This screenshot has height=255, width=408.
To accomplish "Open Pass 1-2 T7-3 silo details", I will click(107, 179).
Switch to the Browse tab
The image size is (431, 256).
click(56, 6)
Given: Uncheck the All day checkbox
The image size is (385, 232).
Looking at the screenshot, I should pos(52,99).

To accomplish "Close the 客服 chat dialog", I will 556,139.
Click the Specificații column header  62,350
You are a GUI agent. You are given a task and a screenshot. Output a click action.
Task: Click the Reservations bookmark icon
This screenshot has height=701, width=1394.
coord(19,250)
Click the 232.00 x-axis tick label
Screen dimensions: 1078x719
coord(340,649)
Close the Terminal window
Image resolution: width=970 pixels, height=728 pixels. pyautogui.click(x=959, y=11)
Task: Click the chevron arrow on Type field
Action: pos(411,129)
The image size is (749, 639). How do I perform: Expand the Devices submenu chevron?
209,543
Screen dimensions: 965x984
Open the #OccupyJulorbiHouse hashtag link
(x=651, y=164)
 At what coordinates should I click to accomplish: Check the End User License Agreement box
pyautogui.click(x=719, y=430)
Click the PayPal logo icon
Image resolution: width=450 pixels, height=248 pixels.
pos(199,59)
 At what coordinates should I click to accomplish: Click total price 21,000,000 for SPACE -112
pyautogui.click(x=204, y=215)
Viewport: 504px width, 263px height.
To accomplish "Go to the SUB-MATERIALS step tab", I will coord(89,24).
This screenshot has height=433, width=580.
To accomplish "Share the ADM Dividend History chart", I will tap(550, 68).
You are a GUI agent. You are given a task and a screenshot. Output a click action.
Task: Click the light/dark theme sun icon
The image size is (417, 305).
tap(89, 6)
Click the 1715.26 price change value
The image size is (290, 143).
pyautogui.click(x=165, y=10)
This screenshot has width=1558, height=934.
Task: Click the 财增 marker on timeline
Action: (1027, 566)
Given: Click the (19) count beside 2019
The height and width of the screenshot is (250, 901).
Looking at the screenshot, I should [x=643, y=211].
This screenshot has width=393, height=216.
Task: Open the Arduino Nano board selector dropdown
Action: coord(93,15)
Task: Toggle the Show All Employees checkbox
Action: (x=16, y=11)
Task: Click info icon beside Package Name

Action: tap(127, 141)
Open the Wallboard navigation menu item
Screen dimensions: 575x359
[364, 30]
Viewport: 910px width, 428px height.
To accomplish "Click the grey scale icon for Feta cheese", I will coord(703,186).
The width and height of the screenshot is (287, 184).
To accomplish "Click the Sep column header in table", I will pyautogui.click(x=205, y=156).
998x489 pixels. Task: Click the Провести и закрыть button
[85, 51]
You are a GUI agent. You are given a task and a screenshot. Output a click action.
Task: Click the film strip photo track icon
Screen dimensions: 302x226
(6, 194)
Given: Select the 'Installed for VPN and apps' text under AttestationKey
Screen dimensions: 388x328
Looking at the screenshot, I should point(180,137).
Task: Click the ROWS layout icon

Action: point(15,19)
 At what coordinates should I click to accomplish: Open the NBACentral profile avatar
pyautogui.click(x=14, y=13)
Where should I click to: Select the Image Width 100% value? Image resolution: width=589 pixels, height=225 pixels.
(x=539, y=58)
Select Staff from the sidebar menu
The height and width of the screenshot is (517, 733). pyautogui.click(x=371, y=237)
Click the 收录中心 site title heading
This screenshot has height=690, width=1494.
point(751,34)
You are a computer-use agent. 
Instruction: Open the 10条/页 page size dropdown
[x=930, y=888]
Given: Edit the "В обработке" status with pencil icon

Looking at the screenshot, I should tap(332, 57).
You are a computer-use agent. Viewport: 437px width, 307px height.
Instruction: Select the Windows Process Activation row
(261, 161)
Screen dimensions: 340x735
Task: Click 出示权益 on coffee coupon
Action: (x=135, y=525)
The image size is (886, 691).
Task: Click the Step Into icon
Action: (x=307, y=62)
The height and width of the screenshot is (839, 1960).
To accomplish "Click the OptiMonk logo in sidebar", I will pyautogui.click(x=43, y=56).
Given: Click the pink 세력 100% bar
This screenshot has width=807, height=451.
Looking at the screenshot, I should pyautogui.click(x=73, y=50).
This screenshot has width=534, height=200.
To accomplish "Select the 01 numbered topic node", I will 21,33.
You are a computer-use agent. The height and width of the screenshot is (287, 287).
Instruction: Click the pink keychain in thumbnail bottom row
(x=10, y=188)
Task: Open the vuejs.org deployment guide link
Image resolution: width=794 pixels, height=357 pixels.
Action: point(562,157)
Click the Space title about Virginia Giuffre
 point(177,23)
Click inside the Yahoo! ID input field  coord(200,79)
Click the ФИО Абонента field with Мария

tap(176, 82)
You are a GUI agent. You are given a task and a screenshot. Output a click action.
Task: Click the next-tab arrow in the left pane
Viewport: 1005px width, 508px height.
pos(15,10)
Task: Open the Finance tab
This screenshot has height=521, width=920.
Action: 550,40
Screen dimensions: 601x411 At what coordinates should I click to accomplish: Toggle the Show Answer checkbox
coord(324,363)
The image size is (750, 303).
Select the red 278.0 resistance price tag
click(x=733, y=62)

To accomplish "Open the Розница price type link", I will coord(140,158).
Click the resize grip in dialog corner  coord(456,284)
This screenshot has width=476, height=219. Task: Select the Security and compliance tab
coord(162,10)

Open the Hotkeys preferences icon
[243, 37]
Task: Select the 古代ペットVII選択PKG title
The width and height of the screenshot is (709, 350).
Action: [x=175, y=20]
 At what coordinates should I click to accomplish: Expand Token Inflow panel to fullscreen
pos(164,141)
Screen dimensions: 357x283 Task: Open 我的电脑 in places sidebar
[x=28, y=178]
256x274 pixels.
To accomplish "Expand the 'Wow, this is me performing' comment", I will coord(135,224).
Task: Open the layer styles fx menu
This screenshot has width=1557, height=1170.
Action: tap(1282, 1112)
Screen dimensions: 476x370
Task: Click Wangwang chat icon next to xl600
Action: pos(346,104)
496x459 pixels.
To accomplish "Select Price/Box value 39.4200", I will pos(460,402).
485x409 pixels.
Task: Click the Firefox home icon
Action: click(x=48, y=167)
# # # # # # #
— Task requirements —
Nothing may be dropped or altered. Copy every line above.

— Exercise solution —
This screenshot has height=255, width=408.
To accomplish "Open Pass 1-2 T7-3 silo details", I will click(107, 179).
Switch to the Browse tab
The image size is (431, 256).
click(56, 6)
Given: Uncheck the All day checkbox
The image size is (385, 232).
Looking at the screenshot, I should pos(52,99).

To accomplish "Close the 客服 chat dialog", I will 556,139.
Click the Specificații column header  62,350
You are a GUI agent. You are given a task and a screenshot. Output a click action.
Task: Click the Reservations bookmark icon
This screenshot has height=701, width=1394.
coord(19,250)
Click the 232.00 x-axis tick label
Screen dimensions: 1078x719
coord(340,649)
Close the Terminal window
Image resolution: width=970 pixels, height=728 pixels. pyautogui.click(x=959, y=11)
Task: Click the chevron arrow on Type field
Action: pos(411,129)
The image size is (749, 639). How do I perform: Expand the Devices submenu chevron?
209,543
Screen dimensions: 965x984
Open the #OccupyJulorbiHouse hashtag link
(x=651, y=164)
 At what coordinates should I click to accomplish: Check the End User License Agreement box
pyautogui.click(x=719, y=430)
Click the PayPal logo icon
Image resolution: width=450 pixels, height=248 pixels.
pos(199,59)
 At what coordinates should I click to accomplish: Click total price 21,000,000 for SPACE -112
pyautogui.click(x=204, y=215)
Viewport: 504px width, 263px height.
To accomplish "Go to the SUB-MATERIALS step tab", I will coord(89,24).
This screenshot has height=433, width=580.
To accomplish "Share the ADM Dividend History chart", I will tap(550, 68).
You are a GUI agent. You are given a task and a screenshot. Output a click action.
Task: Click the light/dark theme sun icon
The image size is (417, 305).
tap(89, 6)
Click the 1715.26 price change value
The image size is (290, 143).
pyautogui.click(x=165, y=10)
This screenshot has width=1558, height=934.
Task: Click the 财增 marker on timeline
Action: (1027, 566)
Given: Click the (19) count beside 2019
The height and width of the screenshot is (250, 901).
Looking at the screenshot, I should [x=643, y=211].
This screenshot has width=393, height=216.
Task: Open the Arduino Nano board selector dropdown
Action: coord(93,15)
Task: Toggle the Show All Employees checkbox
Action: (x=16, y=11)
Task: Click info icon beside Package Name

Action: tap(127, 141)
Open the Wallboard navigation menu item
Screen dimensions: 575x359
[364, 30]
Viewport: 910px width, 428px height.
To accomplish "Click the grey scale icon for Feta cheese", I will coord(703,186).
The width and height of the screenshot is (287, 184).
To accomplish "Click the Sep column header in table", I will pyautogui.click(x=205, y=156).
998x489 pixels. Task: Click the Провести и закрыть button
[85, 51]
You are a GUI agent. You are given a task and a screenshot. Output a click action.
Task: Click the film strip photo track icon
Screen dimensions: 302x226
(6, 194)
Given: Select the 'Installed for VPN and apps' text under AttestationKey
Screen dimensions: 388x328
Looking at the screenshot, I should point(180,137).
Task: Click the ROWS layout icon

Action: point(15,19)
 At what coordinates should I click to accomplish: Open the NBACentral profile avatar
pyautogui.click(x=14, y=13)
Where should I click to: Select the Image Width 100% value? Image resolution: width=589 pixels, height=225 pixels.
(x=539, y=58)
Select Staff from the sidebar menu
The height and width of the screenshot is (517, 733). pyautogui.click(x=371, y=237)
Click the 收录中心 site title heading
This screenshot has height=690, width=1494.
point(751,34)
You are a computer-use agent. 
Instruction: Open the 10条/页 page size dropdown
[x=930, y=888]
Given: Edit the "В обработке" status with pencil icon

Looking at the screenshot, I should tap(332, 57).
You are a computer-use agent. Viewport: 437px width, 307px height.
Instruction: Select the Windows Process Activation row
(261, 161)
Screen dimensions: 340x735
Task: Click 出示权益 on coffee coupon
Action: (x=135, y=525)
The image size is (886, 691).
Task: Click the Step Into icon
Action: (x=307, y=62)
The height and width of the screenshot is (839, 1960).
To accomplish "Click the OptiMonk logo in sidebar", I will pyautogui.click(x=43, y=56).
Given: Click the pink 세력 100% bar
This screenshot has width=807, height=451.
Looking at the screenshot, I should pyautogui.click(x=73, y=50).
This screenshot has width=534, height=200.
To accomplish "Select the 01 numbered topic node", I will 21,33.
You are a computer-use agent. The height and width of the screenshot is (287, 287).
Instruction: Click the pink keychain in thumbnail bottom row
(x=10, y=188)
Task: Open the vuejs.org deployment guide link
Image resolution: width=794 pixels, height=357 pixels.
Action: point(562,157)
Click the Space title about Virginia Giuffre
 point(177,23)
Click inside the Yahoo! ID input field  coord(200,79)
Click the ФИО Абонента field with Мария

tap(176, 82)
You are a GUI agent. You are given a task and a screenshot. Output a click action.
Task: Click the next-tab arrow in the left pane
Viewport: 1005px width, 508px height.
pos(15,10)
Task: Open the Finance tab
This screenshot has height=521, width=920.
Action: 550,40
Screen dimensions: 601x411 At what coordinates should I click to accomplish: Toggle the Show Answer checkbox
coord(324,363)
The image size is (750, 303).
Select the red 278.0 resistance price tag
click(x=733, y=62)

To accomplish "Open the Розница price type link", I will coord(140,158).
Click the resize grip in dialog corner  coord(456,284)
This screenshot has width=476, height=219. Task: Select the Security and compliance tab
coord(162,10)

Open the Hotkeys preferences icon
[243, 37]
Task: Select the 古代ペットVII選択PKG title
The width and height of the screenshot is (709, 350).
Action: [x=175, y=20]
 At what coordinates should I click to accomplish: Expand Token Inflow panel to fullscreen
pos(164,141)
Screen dimensions: 357x283 Task: Open 我的电脑 in places sidebar
[x=28, y=178]
256x274 pixels.
To accomplish "Expand the 'Wow, this is me performing' comment", I will coord(135,224).
Task: Open the layer styles fx menu
This screenshot has width=1557, height=1170.
Action: tap(1282, 1112)
Screen dimensions: 476x370
Task: Click Wangwang chat icon next to xl600
Action: pos(346,104)
496x459 pixels.
To accomplish "Select Price/Box value 39.4200", I will pos(460,402).
485x409 pixels.
Task: Click the Firefox home icon
Action: click(x=48, y=167)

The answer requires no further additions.